Always scary! Man this is a ton of thatch!


----------



## Rooster (Aug 19, 2019)

@Two9tene, is this much thatch typical? I'm brand new to bermuda but I always heard that excessive thatch was often caused by high levels of nitrogen and/or frequent watering. Has that been your experience?

Just over here hoping I won't eventually need to buy a machine for this!


----------



## Two9tene (May 27, 2018)

Bermuda_Rooster said:


> @Two9tene, is this much thatch typical? I'm brand new to bermuda but I always heard that excessive thatch was often caused by high levels of nitrogen and/or frequent watering. Has that been your experience?
> 
> Just over here hoping I won't eventually need to buy a machine for this!


It's a nominal amount I would say. "Excessive" thatch is really a relevant term. I have conditioned my lawn to grow quite dense. However, the thatch you are seeing is last years stand that went dormant for the winter. My "crown" or thatch layer when it grows in is typically in the centimeters region. I'm mowing sub 1" so it's typical. I would say it's worth the investment regardless. Because however you run your lawn program it's fundamental to dethatch and give the Bermuda some room to grow and spread! I hope this answers your question?


----------



## Two9tene (May 27, 2018)

West side complete! Quick lunch break then on to the East Side! To be followed by a Barrage of Fertilizers, Soil Amendments, and finally some pre-em Prodiamine!


----------



## Rooster (Aug 19, 2019)

Two9tene said:


> It's a nominal amount I would say. "Excessive" thatch is really a relevant term. I have conditioned my lawn to grow quite dense. However, the thatch you are seeing is last years stand that went dormant for the winter. My "crown" or thatch layer when it grows in is typically in the centimeters region. I'm mowing sub 1" so it's typical. I would say it's worth the investment regardless. Because however you run your lawn program it's fundamental to dethatch and give the Bermuda some room to grow and spread! I hope this answers your question?

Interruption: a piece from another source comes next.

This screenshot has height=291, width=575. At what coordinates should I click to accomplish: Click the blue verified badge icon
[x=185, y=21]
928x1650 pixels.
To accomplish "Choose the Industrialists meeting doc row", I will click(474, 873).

It does! I have a very small lawn-- probably 2k of grass after I get some landscaping projects done-- so I'm hoping to keep dethatching manual. But we will just have to see how much my back can take.


----------



## Kicker (Apr 5, 2018)

Which "cartridge" are you using in the sunjoe? and what's the HOC on the scalp?


----------



## Thor865 (Mar 26, 2018)

I love my Sunjoe. It's such a cheap machine and does exactly what I need it too every spring


----------



## Kicker (Apr 5, 2018)

Thor865 said:


> I love my Sunjoe. It's such a cheap machine and does exactly what I need it too every spring


same.

I have a friend that found a bluebird dethatcher on craiglist. he has quite a large lawn and i brought my sunjoe to help dethatch his lawn last year. It was performing about equally as the bluebird.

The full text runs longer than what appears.